À Madagascar, le défi des infections virales

CARNET DE TERRAIN – Alors que les efforts internationaux se concentrent sur le Covid-19, qui a déjà fait 3,19 millions de malades confirmés dans le monde et plus de 228’000 décès (en date du 29 avril), d’autres maladies attaquent sévèrement l’Afrique sub-saharienne, comme la dengue ou le paludisme. Concernant cette dernière, l’Organisation mondiale de la santé (l’OMS) « exhorte les pays à agir rapidement » afin de « réduire autant que possible ‎les perturbations aux services de prévention et de traitement du paludisme durant la ‎pandémie de COVID-19 », selon leur déclaration du 23 avril dernier. Pour Claire Bertin, volontaire de terrain à Madagascar, le pays ne fait pas exception aux cas de paludisme ainsi qu’à la dengue, maladie souvent sous-évaluée. Éclairage !

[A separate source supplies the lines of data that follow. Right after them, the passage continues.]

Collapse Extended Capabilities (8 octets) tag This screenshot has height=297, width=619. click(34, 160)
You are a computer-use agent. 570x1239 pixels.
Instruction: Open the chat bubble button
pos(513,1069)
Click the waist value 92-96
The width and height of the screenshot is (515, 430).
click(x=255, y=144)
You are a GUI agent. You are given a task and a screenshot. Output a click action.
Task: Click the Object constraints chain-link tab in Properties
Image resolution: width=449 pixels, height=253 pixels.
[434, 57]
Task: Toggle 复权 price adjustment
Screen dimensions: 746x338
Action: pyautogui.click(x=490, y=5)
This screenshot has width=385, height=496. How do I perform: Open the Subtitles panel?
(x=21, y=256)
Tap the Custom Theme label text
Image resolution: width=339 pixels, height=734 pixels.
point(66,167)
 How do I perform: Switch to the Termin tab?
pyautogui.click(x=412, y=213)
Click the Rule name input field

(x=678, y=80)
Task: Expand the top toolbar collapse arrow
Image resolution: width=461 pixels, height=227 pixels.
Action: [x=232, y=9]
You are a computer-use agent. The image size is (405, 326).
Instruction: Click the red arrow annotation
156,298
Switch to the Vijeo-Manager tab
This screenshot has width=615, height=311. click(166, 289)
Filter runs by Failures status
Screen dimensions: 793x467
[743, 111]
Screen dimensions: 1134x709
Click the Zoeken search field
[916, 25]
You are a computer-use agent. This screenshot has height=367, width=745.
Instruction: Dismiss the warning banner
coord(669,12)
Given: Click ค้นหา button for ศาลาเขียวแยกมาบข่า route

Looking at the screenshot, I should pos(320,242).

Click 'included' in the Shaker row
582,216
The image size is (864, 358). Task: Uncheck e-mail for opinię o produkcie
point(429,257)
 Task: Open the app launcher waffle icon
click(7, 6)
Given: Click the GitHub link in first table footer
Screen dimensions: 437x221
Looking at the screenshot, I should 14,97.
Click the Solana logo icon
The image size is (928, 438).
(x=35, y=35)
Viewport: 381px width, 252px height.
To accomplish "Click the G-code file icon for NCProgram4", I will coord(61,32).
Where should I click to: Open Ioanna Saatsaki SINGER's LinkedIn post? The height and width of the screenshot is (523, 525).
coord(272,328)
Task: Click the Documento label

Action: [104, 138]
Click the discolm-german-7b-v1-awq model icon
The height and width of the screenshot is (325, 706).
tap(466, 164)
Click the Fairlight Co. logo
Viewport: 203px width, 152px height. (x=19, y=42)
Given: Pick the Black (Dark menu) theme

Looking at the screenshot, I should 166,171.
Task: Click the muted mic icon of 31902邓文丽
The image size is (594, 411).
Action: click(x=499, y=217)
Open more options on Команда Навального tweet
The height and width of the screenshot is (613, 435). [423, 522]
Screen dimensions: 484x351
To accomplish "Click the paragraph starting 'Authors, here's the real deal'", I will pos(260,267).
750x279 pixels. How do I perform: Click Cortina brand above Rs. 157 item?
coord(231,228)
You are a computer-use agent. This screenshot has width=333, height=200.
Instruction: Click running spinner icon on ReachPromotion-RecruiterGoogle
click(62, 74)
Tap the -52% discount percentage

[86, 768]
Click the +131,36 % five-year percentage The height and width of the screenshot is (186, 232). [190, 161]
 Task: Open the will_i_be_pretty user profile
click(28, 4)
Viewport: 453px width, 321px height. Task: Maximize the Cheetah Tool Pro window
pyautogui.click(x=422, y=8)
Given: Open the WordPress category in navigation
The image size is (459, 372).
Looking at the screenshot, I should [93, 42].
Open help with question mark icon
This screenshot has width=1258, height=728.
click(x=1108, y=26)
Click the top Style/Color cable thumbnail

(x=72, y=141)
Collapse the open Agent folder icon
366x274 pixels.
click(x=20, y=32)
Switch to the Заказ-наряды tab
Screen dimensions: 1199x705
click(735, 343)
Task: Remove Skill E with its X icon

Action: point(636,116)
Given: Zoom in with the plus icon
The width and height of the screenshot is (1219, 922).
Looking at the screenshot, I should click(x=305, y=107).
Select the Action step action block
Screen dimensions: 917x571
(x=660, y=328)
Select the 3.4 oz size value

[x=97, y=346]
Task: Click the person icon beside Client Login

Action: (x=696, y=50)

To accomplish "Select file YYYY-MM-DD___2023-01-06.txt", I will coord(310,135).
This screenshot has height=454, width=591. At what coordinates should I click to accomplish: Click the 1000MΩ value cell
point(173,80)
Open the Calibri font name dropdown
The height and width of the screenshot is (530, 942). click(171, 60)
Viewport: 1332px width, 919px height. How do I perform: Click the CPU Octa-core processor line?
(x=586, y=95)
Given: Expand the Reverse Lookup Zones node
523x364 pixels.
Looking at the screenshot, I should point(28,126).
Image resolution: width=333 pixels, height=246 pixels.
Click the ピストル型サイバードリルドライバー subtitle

La crise sanitaire liée au Covid-19 est sans précédent mais actuellement, Madagascar n’est que peu touché. Autant de questions viennent à l’esprit : est-ce parce que le confinement a été mis en place dès les premiers cas ? Est-ce que l’adoption rapide des gestes barrières y est pour quelque chose ? Est-ce parce que la population est relativement plus jeune ? Ou est-ce par ce que cette population est plus résistante ?

Les malgaches font effectivement face depuis longtemps à d’autres pathologies : la peste en 2017, l’épidémie de rougeole fin 2018 et début 2019, le paludisme toujours présent. L’investigation des cas est un enjeu primordial pendant ces crises.

La prévention et le traitement de ces maladies sont donc un véritable défi pour ce pays. Des directives nationales sont données chaque année et chaque cas de fièvre est soumis systématiquement a un test diagnostic rapide du paludisme. Si celui-ci ressort négatif, d’autres maladies peuvent être en cause des symptômes, comme la fièvre typhoïde, la grippe saisonnière ou la dengue.

Actuellement, Majunga, la ville dans laquelle PSF Suisse déploie ses activités, est en plein changement saisonnier : la saison des pluies est presque terminée pour laisser place à la saison sèche, plus fraîche. Ce changement de climat et de température sont justement propices à la propagation de plusieurs virus mais aussi à la prolifération des moustiques, responsables du paludisme et de la dengue.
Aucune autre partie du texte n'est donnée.